Please resume the passage about using Diigo for social bookmarking, picking up right after its final sentence.

### Page text
□ □ □ □ □

Diigo is a social bookmarking site and with a mouse click, you are able to tag, highlight text, annotate, capture a picture, add a sticky note, and bookmark to a list within My Library.  In looking at Twitter resources, I decided to add them to my library in Diigo. To share those resources I can simply choose the tag for Twitter, a list populates, and the list can be shared. One feature that will help further my PLN, personal learning network, is that both group and individuals and their resources shared as public can be found through a search feature. I found several leading Instructional Technology experts and now follow them on Diigo as well as Twitter. Being able to search their libraries is like opening a treasure chest and finding a gold mine of instructional technology resources.

□ □ □ □ □

### Given material
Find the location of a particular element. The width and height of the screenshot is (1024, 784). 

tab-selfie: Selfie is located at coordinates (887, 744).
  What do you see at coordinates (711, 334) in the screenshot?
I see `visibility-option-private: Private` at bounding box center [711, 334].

□ □ □ □ □

### Response area
There are many ways Diigo can be used in the classroom. Private groups can be set up for classes and resources shared pertaining to specific projects. Teachers can share annotated links with either individuals or groups, and they can make comments. A threaded message feature allows conversations to evolve among teacher and classmates. Students can load the Diigo app onto their personal device and access resource lists from anywhere. Teachers have access to tools like widgets and word clouds that can be added to their blogs. I have added the Diigo Tagroll to my blog on the right. In coaching, I will use the Diigo app on my tablet and phone which will allow me to retrieve and share resources easily. Diigo will prove to be a very powerful tool and one I will utilize often in my coaching playbook.

Richardson, W. (2010). Blogs, wikis, podcasts, and other powerful web
      tools for classrooms. (3rd ed.). Thousand Oak, California: Corwin.